We ran toward the room, screaming for him. All the complex’s residents were standing outside now, mostly men, some women. Their faces were monstrous blurs.
Jack’s father raised his shaking gun toward us, but Liam threw him back into his room and pulled the door shut with a sweep of his hand. My knees slid across the loose asphalt as I dropped down beside Chubs.
His eyes were open, staring at me, blinking. Alive.
He tried to tell me something, but I couldn’t hear over the screaming from inside 103. “Fucking freaks! Get out of here you goddamn freaks!”
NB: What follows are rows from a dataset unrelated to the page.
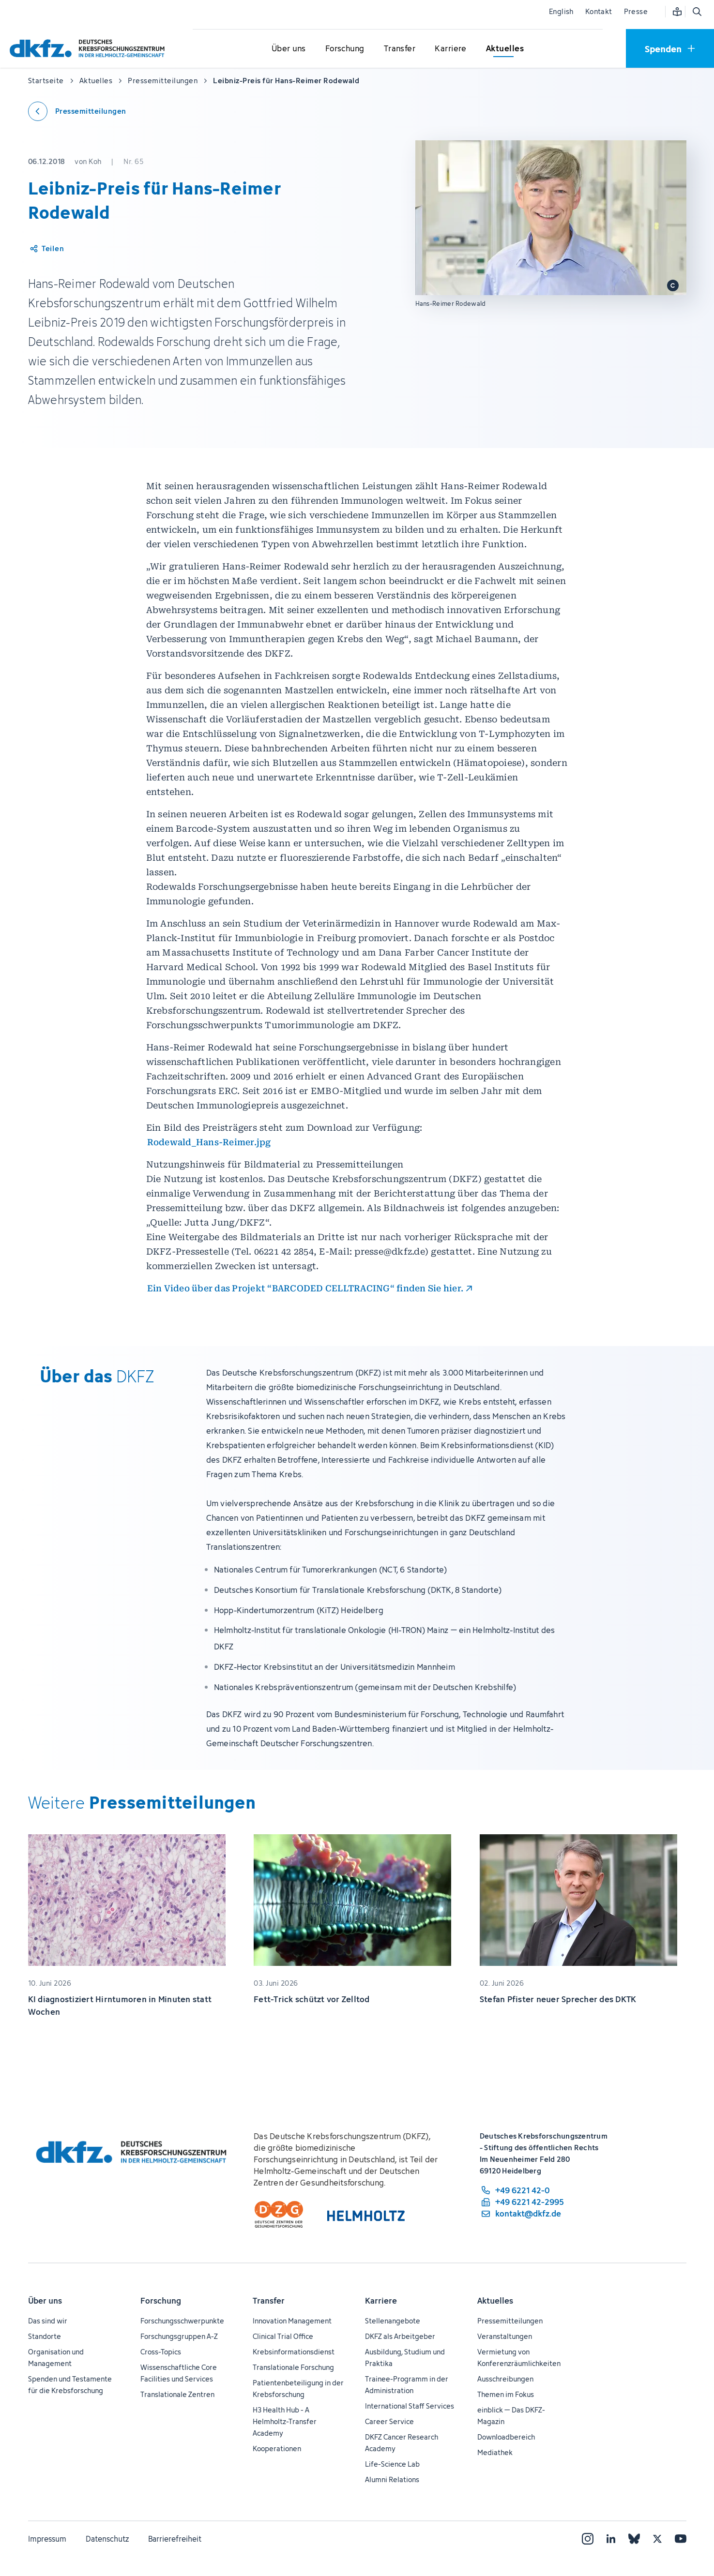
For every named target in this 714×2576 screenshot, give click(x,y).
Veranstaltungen (504, 2336)
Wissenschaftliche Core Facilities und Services (178, 2373)
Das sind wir (47, 2320)
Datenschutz (107, 2539)
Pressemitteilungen (510, 2320)
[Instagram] (587, 2539)
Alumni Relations (392, 2479)
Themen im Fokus (505, 2394)
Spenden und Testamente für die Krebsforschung (70, 2384)
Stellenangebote (392, 2320)
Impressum (47, 2539)
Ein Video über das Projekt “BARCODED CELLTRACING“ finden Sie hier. (305, 1288)
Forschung (160, 2300)
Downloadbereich (506, 2436)
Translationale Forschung (293, 2367)
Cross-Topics (160, 2351)
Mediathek (495, 2452)
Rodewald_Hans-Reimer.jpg (209, 1142)
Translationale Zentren (177, 2394)
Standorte (44, 2336)
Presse (636, 11)
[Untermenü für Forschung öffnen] (345, 49)
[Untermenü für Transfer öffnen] (399, 49)
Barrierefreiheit (174, 2539)
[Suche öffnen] (696, 11)
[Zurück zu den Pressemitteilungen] (77, 111)
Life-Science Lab (392, 2464)
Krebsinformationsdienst (293, 2351)
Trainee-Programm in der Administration (406, 2384)
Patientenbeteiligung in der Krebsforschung (298, 2388)
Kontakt (598, 11)
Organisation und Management (56, 2357)
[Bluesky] (634, 2539)
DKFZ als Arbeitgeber (400, 2336)
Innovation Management (292, 2320)
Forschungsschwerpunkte (182, 2320)
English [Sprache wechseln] (561, 11)
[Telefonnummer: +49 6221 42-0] (522, 2190)
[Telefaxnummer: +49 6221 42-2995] (522, 2202)
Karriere (381, 2300)
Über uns (45, 2300)
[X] (657, 2539)
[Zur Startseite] (89, 48)
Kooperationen (277, 2448)
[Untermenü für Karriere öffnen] (451, 49)
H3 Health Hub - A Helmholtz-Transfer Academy (285, 2421)
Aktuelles (495, 2300)
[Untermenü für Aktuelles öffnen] (505, 49)
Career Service (389, 2421)
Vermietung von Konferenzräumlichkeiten (519, 2357)
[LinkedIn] (611, 2539)
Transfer (269, 2300)
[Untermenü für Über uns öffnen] (288, 49)
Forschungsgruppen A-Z (179, 2336)
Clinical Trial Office (283, 2336)
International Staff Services (409, 2405)
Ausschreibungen (505, 2378)
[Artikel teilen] (46, 249)
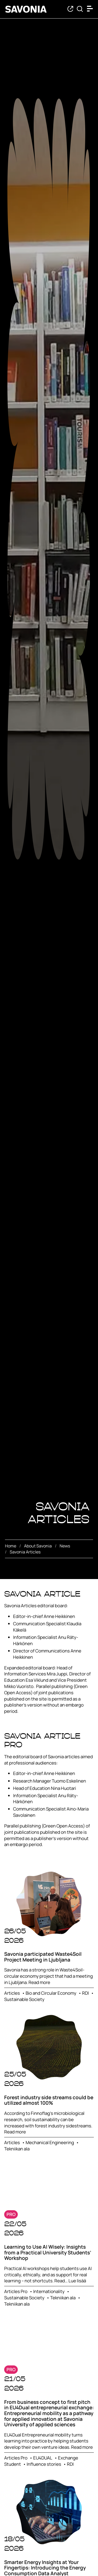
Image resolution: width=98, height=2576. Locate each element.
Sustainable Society (24, 1999)
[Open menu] (91, 8)
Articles (12, 1993)
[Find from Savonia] (79, 9)
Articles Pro (15, 2291)
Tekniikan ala (17, 2149)
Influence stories (44, 2464)
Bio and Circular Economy (51, 1993)
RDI (85, 1993)
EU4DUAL (42, 2458)
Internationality (49, 2291)
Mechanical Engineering (50, 2142)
Bright red blood bubbled up from just below Chubs’s right shoulder, spreading out over his shirt with hundreds of gliding fingers. I couldn’t do anything at first. It didn’t look real. Liam diving for the man’s gun, pointing it at 104 and 105, not real.
“It’s okay,” someone said behind us. Liam whirled around, his finger on the trigger, his face set in stone. The man raised his hands; he was holding a small phone. “I’m just calling nine-one-one, it’s okay; we’ll get him help.”
“Don’t let them call,” Chubs gasped. “Don’t let them take me.” He choked on the words. “I need to go home.”
Liam looked back over his shoulder. “Grab his legs, Ruby.”
“Don’t move him,” the man from 104 said. “You’re not supposed to move him!”
Jack’s father appeared behind us again, but the man with the cell phone tackled him back into the room and kicked the door shut behind him.
“Grab him,” Liam said, tucking the gun into the waistband of his jeans.
I slipped my arms under Chubs’s, carrying him the same way he had carried me. One of the other men stepped forward—maybe to stop us, maybe to help.
“Don’t touch him!” I screamed. They backed off, but only just.
Chubs pressed his own hands against the wound, his eyes wide and unblinking. Liam took his legs, and together we carried him. The men called after us, telling us the ambulance would be there any minute. The ambulance, along with every PSF. The soldiers wouldn’t save him; they wouldn’t. They’d rather see a freak kid die.
“Don’t let them take me,” Chubs squeezed out. “Keep my legs below my chest, Lee, don’t lift them so high, not for chest wounds, breathing difficult—”
It wasn’t the babbling that sent the spikes of fear straight into my heart, but the unending pulse of blood leaking out from behind his hands. He was shaking, but not crying. “Don’t let them take me.…”
I climbed into the backseat first, pulling Chubs in behind me. His blood soaked through the front of my shirt, burning against my skin.
“Keep…pressure on it,” Chubs told me. “Harder…Ruby, harder. I’m going to try to…hold it in with…”
His abilities, I think. The blood did seem to slow somewhat when his hand covered it again. But how long could that actually last? My hands covered his, shaking so hard they probably did more harm than good.
“God,” I was saying, “oh my God, don’t close your eyes—talk to me, keep talking to me, tell me what to do!”
The car squealed as we turned out of the parking lot. Liam hit the gas as hard as he could, slamming his palms down against the steering wheel. “Shit, shit, shit!”